18 de fevereiro de 2021

Com só 10 países recebendo 75% das vacinas, fracasso moral vem em elevadas doses

Enquanto fazem discursos humanistas pelos salões virtuais da diplomacia, governos colocam limites às exportações de imunizantes contra a covid-19. E se eles estivessem do outro lado da fronteira?

Jamil Chade, El País Brasil, 17 de fevereiro de 2021

Na semana passada, as Bolsas de valores de todo o mundo foram informadas que, em 2020, a empresa AstraZeneca obteve um faturamento de 27 bilhões de dólares e dobrou seu lucro em comparação ao ano de 2019. Há poucos dias, pelos jornais financeiros, a constatação era de que a Pfizer previa que as vendas com sua vacina contra a covid-19 gerariam uma receita de 15 bilhões de dólares.

Pelas redes sociais, proliferam selfies de famílias sinceramente felizes e emocionadas que brindam a chegada da vacina aos braços de avós e avôs repletos de planos.
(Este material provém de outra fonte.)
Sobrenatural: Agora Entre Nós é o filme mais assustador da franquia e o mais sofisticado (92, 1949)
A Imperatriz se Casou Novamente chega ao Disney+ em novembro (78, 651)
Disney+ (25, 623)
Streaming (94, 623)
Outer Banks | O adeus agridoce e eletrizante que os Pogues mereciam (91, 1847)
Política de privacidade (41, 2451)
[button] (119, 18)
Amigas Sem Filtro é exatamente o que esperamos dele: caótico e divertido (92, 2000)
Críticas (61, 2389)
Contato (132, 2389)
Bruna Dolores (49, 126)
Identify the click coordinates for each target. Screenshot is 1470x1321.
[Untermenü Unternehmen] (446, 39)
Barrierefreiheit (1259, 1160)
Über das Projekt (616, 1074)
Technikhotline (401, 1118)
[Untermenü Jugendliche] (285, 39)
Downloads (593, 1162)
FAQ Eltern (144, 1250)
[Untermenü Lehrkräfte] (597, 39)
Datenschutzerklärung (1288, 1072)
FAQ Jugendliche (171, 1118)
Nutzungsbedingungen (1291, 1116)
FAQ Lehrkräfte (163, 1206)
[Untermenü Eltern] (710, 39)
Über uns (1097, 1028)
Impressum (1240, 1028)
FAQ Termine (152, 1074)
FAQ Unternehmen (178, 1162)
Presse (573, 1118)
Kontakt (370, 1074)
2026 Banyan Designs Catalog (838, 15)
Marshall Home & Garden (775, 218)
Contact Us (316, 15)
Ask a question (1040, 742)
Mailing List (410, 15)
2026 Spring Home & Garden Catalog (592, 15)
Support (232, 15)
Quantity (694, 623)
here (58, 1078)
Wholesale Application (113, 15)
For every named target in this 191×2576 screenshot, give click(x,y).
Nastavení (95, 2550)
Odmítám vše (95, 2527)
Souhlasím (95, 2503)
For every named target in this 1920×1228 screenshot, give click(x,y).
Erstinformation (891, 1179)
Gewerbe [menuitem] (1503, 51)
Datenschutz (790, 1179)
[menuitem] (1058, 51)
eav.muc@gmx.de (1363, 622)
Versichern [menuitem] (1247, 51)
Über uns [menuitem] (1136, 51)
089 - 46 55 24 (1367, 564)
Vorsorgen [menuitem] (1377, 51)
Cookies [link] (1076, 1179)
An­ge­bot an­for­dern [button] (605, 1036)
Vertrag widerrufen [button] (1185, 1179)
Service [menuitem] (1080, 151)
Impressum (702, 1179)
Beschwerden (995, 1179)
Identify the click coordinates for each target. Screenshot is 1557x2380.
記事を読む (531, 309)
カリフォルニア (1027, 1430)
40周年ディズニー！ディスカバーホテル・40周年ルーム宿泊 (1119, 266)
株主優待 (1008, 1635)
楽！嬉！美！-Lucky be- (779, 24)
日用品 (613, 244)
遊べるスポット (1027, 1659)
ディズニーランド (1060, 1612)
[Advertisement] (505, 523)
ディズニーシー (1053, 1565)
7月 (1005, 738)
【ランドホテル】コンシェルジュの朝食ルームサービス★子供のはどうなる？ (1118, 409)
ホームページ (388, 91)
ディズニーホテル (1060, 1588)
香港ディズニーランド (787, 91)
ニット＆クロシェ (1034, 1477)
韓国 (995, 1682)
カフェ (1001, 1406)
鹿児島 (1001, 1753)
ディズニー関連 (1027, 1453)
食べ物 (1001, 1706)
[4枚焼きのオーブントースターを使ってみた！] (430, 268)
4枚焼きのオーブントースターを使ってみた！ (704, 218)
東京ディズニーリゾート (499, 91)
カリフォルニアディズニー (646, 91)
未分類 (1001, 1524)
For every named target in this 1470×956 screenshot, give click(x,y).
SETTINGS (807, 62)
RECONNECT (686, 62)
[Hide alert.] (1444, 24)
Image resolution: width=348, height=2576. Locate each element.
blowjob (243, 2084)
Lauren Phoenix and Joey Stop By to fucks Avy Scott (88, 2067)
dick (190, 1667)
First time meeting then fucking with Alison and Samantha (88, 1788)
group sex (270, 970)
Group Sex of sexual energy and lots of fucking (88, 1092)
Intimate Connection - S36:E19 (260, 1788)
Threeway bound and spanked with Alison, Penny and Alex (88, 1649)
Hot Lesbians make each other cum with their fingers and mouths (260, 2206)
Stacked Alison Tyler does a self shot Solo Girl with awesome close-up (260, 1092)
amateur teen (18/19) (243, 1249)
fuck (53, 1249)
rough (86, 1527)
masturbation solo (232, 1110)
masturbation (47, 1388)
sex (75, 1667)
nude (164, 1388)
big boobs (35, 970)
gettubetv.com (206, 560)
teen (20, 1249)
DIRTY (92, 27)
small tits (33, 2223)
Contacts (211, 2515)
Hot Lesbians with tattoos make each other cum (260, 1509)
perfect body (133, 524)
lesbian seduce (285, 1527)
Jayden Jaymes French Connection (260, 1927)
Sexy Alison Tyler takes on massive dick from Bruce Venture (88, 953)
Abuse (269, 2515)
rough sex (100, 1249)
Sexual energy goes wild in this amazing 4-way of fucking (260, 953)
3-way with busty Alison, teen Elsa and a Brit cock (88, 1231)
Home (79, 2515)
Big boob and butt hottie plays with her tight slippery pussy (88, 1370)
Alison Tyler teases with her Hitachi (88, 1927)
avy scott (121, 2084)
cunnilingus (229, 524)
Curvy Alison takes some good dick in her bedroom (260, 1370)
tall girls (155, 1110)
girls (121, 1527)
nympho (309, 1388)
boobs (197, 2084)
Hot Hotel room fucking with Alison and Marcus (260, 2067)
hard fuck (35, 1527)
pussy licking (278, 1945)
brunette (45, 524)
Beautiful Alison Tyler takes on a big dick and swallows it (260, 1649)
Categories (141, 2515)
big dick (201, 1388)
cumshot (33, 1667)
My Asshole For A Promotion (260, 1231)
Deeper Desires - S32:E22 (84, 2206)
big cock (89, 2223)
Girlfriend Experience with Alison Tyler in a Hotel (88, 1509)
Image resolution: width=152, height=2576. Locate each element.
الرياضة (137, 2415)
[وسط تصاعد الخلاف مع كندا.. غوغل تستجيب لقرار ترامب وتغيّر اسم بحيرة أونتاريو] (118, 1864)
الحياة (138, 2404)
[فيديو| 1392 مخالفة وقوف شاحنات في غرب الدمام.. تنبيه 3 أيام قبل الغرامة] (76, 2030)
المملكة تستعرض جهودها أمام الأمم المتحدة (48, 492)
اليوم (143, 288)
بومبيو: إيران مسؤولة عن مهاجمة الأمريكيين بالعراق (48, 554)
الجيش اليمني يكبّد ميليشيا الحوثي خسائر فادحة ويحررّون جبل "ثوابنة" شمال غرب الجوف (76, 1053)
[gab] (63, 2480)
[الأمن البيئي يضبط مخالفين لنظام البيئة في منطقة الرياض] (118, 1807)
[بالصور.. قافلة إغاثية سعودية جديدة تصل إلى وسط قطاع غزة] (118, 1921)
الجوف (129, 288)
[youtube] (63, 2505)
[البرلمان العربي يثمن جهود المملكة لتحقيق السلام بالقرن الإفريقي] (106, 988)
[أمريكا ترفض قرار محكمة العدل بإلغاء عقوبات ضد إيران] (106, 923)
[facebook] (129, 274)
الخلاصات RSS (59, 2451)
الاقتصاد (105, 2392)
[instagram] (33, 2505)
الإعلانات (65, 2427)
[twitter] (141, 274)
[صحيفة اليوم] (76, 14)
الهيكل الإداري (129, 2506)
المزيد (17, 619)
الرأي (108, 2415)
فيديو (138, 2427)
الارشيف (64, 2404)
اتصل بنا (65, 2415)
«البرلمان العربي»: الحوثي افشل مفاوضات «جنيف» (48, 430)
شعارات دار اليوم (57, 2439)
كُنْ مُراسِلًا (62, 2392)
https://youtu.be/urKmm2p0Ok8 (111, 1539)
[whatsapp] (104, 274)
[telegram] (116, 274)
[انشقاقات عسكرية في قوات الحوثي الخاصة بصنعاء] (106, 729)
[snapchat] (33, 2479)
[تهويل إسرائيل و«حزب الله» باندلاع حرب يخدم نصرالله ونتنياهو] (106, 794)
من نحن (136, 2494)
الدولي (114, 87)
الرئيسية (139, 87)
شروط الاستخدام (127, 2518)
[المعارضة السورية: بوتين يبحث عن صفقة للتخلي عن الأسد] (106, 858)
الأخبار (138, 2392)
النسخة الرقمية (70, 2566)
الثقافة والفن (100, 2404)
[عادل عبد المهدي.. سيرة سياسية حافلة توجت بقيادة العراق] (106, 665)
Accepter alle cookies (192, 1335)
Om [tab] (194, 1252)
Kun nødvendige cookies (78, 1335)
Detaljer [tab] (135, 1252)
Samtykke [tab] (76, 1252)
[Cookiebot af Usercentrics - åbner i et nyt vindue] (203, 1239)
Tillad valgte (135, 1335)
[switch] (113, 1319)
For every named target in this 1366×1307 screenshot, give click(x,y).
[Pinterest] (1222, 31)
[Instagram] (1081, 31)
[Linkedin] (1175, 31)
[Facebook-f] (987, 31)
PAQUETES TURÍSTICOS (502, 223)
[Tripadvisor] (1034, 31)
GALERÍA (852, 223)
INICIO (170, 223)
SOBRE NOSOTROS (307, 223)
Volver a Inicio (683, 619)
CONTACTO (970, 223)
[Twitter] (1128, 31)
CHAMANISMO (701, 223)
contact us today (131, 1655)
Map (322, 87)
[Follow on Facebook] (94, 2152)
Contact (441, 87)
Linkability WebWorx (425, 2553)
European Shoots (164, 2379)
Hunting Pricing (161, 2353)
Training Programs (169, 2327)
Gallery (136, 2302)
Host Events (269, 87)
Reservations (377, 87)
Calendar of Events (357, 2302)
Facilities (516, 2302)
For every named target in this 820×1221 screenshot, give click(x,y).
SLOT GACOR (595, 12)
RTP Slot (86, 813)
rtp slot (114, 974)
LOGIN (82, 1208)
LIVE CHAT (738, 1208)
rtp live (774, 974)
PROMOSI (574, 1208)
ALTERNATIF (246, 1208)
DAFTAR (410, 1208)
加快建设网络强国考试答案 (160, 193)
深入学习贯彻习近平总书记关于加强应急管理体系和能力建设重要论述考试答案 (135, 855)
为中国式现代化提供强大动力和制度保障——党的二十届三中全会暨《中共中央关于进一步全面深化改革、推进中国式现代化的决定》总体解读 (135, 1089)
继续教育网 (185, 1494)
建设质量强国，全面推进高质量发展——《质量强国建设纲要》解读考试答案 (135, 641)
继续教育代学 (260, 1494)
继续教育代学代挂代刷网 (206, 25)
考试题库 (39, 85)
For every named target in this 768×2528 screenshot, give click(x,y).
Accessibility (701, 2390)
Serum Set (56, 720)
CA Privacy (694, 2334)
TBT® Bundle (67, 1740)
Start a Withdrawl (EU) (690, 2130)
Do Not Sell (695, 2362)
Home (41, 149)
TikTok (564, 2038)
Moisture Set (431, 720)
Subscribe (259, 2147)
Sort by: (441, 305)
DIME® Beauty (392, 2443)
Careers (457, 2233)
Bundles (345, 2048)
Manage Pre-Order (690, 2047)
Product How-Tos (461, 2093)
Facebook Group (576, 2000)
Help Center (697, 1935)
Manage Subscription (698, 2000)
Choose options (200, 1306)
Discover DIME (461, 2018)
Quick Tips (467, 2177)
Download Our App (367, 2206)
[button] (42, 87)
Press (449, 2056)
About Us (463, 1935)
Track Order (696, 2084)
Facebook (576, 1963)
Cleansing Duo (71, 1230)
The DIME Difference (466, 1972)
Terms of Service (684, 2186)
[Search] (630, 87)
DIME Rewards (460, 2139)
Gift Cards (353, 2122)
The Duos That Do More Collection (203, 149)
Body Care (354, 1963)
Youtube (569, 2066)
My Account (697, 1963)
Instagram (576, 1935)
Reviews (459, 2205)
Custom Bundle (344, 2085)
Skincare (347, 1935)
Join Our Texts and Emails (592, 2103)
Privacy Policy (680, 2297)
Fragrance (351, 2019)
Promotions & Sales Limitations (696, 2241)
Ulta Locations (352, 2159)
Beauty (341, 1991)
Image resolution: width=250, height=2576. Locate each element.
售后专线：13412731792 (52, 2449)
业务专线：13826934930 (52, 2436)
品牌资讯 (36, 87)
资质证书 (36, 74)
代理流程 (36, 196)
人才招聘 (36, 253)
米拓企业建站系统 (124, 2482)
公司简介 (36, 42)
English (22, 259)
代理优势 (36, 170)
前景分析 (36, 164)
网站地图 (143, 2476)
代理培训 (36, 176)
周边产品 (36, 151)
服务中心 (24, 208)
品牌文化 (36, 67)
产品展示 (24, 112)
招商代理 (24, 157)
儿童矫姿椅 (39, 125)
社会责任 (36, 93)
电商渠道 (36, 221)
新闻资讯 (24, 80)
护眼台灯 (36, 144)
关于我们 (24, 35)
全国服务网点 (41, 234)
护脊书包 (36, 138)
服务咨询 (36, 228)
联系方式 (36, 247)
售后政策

O abraço tão humano que nos fez falta durante meses parece cada vez mais próximo. O abraço que, na falta de palavras,

 

Esse abraço, porém, corre o risco de ser um privilégio de apenas uma porção da humanidade. Basta um mergulho nos números de distribuição das vacinas para entender que a ideia de um planeta comum é ainda um sonho distante de uma utopia necessária. 

Um total de 181 milhões de doses da vacina já foi distribuído pelo mundo. Uma conquista, sem dúvida. Pela primeira vez na história, o desenvolvimento de uma vacina foi realizado enquanto entidades internacionais erguiam um mecanismo para garantir que erros do passado não fossem repetidos. Ou seja: que a inovação e que a ciência pudessem chegar a todos. E não a uma minoria no planeta. 

Nos bastidores, especialistas e representantes de governos mais pobres arregaçaram as mangas para preparar a distribuição nesses locais onde falta energia elétrica, estradas e água. Tudo isso aconteceu. 

Mas ficou faltando algo fundamental: solidariedade, limitada a discursos diplomáticos e fechada em cofres acumulados em armazéns em poucos países do mundo.

O assunto da distribuição de vacinas levou o Conselho de Segurança da ONU a realizar uma reunião de emergência nesta quarta-feira, pois a paz mundial está em jogo. 

Mas o fracasso moral vem em elevadas doses. Apenas 10 países receberam o equivalente a 75% desses imunizantes —20% desse total apenas nos EUA. 

Outros 130 países ainda vivem a expectativa da primeira dose, com uma fila que já soma 2,5 bilhões de pessoas. No atual ritmo, o mundo apenas conseguirá vacinar 70% da população do planeta e atingir uma imunidade de rebanho em quatro anos e nove meses. 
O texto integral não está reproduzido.